Successful Completion of the DFG Project – Vector Hysteresis Modeling of Ferromagnetic Materials


Magnetic hysteresis is a topic with great technical and physical significance for the design and dimensioning of electromagnetic components. Although numerous researches have been done on modeling magnetic hysteresis, it remains a challenge to solve the magnetic field problem with full satisfaction. This DFG project (HA 4395/21-1) investigated the vector hysteresis play and stop models and discussed the results of FE simulations of an electromagnetic circuit under local consideration of the hysteresis effects.

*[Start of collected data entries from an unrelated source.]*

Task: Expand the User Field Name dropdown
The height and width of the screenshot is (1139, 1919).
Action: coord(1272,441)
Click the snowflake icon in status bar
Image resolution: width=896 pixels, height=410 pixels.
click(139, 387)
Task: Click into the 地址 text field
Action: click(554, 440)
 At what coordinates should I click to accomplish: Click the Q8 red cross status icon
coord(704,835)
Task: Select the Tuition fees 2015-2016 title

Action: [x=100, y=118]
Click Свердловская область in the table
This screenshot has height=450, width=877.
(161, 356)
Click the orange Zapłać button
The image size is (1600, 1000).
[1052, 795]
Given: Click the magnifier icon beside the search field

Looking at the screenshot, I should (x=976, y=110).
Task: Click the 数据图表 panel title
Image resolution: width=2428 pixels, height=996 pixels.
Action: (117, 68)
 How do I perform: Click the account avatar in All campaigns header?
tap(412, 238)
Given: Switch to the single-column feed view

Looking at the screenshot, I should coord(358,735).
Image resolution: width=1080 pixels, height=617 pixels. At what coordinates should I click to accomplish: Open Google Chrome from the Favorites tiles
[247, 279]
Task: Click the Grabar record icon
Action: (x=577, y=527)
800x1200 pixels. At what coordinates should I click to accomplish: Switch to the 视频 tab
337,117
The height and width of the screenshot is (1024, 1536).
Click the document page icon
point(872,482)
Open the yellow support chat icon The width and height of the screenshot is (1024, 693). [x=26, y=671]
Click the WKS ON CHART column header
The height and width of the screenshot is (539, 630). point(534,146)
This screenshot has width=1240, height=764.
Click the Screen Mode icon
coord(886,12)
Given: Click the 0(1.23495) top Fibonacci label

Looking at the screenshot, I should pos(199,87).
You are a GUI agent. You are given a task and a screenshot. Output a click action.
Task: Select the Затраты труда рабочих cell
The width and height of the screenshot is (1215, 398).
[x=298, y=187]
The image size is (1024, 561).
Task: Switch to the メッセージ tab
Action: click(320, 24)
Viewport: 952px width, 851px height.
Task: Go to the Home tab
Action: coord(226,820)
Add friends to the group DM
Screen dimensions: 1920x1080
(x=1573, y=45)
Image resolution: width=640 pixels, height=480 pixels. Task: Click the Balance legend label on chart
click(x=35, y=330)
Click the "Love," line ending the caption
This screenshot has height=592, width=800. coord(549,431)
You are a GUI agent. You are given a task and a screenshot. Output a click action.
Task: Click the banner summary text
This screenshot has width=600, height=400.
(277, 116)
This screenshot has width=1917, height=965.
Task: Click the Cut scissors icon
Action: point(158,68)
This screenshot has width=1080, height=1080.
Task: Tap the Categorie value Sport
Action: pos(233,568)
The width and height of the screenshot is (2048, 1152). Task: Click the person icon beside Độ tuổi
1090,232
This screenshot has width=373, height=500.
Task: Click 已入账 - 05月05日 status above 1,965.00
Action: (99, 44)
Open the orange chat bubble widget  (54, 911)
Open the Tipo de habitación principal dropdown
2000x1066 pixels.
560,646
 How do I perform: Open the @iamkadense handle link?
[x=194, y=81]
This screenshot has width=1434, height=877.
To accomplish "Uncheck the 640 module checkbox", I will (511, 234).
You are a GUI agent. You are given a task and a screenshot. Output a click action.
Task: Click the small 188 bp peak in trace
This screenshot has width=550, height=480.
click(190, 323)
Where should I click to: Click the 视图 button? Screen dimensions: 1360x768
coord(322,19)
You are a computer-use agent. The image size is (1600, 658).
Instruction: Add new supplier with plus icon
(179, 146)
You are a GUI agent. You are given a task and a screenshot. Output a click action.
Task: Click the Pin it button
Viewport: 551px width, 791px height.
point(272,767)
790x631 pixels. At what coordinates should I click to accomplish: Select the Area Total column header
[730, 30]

  Measurement data vector hysteresis Copyright: © IEM Comparison of the measured data under the magnetization amplitude from 0.1 T to 1.6 T in steps of 0.1 T, with the simulated data obtained by the stop model with 7 hysterons for the electrical steel sheet M330-35 (2.4wt% Si) in the induction direction 0°.

In this DFG transfer project, vector hysteresis models based on the quadratic potential basis functions were built and validated by the IEM. The developed vector hysteresis models were integrated pyMOOSE (IEM in-house FE solver) and the results were validated. The vector play and stop models are based on thermodynamic consistency. They are able to represent the vectorized characteristics of the magnetization processes. With experimental measurements of the vector hysteresis on the Rotating Single Sheet Tester (RSST), the practically relevant ferromagnetic materials were investigated. Quantitative validation of hysteresis modeling with play and stop operators was performed here to gain better insight into the potentials and limitations of these models. The vector stop model is coupled with the weak formulation of the electromagnetic problem to numerically solve electromagnetic field problems. Using Newton's method, the simulation of electromagnetic field problems is efficiently solved using the vector stop model in the vector potential formulation. The positive definite construction of the local models ensures a robust convergence of the Newton iterations. In FE simulations, the vector hysteresis effects observed in the measurements were reproduced locally and the hysteretic field distribution throughout the model was computed numerically.